> SOURCE
Each month I must see thousands of pieces of paper. Most of
them come via the U.S. Postal Service; some in the form of
vendor advertising, some in in the form of magazines and
books, and some in the form of letters from clients and
associates. Fortunately most of these pieces of paper can be
thrown away, but some I like to save for future
reference.
I’ve developed a very simple and easy to implement procedure to automate the filing and retrieval of documents on my XENIX® system that requires a single file to store the information about the documents and a single command to look up the place where the document is filed.

> TASKS TO PERFORM
A - According to the passage about filing documents, what does the procedure use to store information about the documents?
B - Write out, word for word, the part of the passage about filing documents that opens with the words containing "I’ve developed a" and closes with "document is filed.".

> DATA PROVIDED

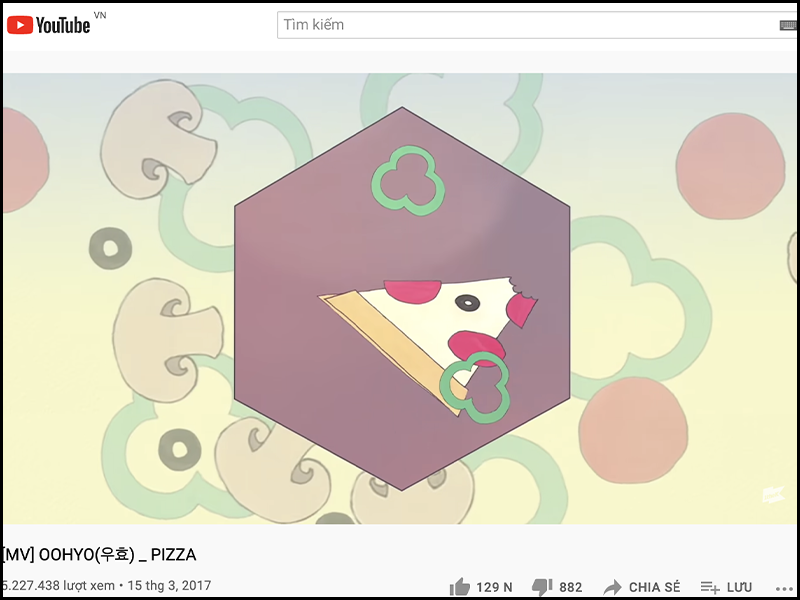Click the channel watermark on the video
Viewport: 800px width, 600px height.
tap(773, 494)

> ANSWERS GIVEN
A - A single file.

B -
I’ve developed a very simple and easy to implement procedure to automate the filing and retrieval of documents on my XENIX® system that requires a single file to store the information about the documents and a single command to look up the place where the document is filed.